Après une quinzaine d’années de silence, le groupe américain Khanate propose un nouvel exercice de patience pour ses auditeurs. Son nouvel album, To Be Cruel, offre une vision singulière et prosaïque de l’« extrême ».
Né des cendres du très éclectique Old Lady Driver, et composé entre autres de noms tels Stephen O’Malley de Sunn O))), Khanate agit un peu comme une version extrême du sludge metal. Tout y est vaseux, sale, décrépit. Les choses s’y meuvent avec une lenteur douloureuse.
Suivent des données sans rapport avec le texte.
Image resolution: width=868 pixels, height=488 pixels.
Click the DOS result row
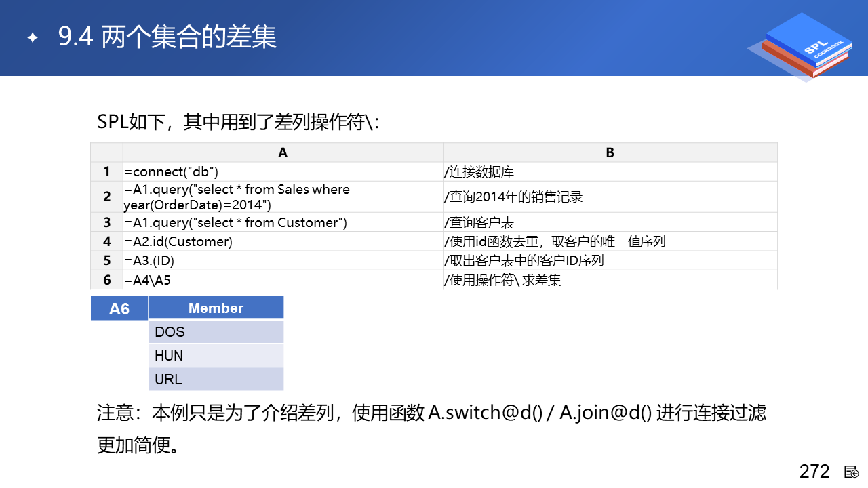(x=216, y=332)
En effet, si les multiples sous-genres du doom metal sont tous redevables aux Black Sabbath et Candlemass de ce monde, on est ici bien loin d’un langage blues propre au heavy metal d’antan.
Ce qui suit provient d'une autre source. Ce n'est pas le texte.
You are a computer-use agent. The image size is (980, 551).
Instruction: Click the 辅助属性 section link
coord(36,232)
To Be Cruel n’est composé que de trois morceaux, lesquels totalisent plus d’une heure de musique. Si les tempi forti exagérés auxquels l’auditoire est soumis rappellent la lenteur écrasante du funeral doom, l’esthétique s’en démarque nettement. Au lieu d’un vrombissement d’outre-tombe à l’atmosphère lovecraftienne, la musique de Khanate est viscérale et sans artifices. Les guitares percent vicieusement le silence, ponctuées d’une percussion très éparse et de voix criardes dont l’imperfection technique est pleinement assumée. Les pieds sur terre, cette antithèse à l’évasion fait étalage de la misère humaine de manière conflictuelle.
Le côté minimaliste des arrangements fait d’ailleurs davantage penser à un album de punk dont on aurait dramatiquement ralenti la vitesse. Aucune place à la mélodie ni aux structures accrocheuses. En fait, si ce n’était de la batterie et des vociférations, To Be Cruel serait carrément un album de drone, ce que les battements et résonances des accords de Stephen O’Malley ne manquent pas de rappeler entre chaque séquence de feedback. À nouveau, il ne s’agit pas là d’une écoute facile. Khanate explore l’extrême détresse de la vie humaine plutôt que la poésie fantasmagorique qu’évoque la mort.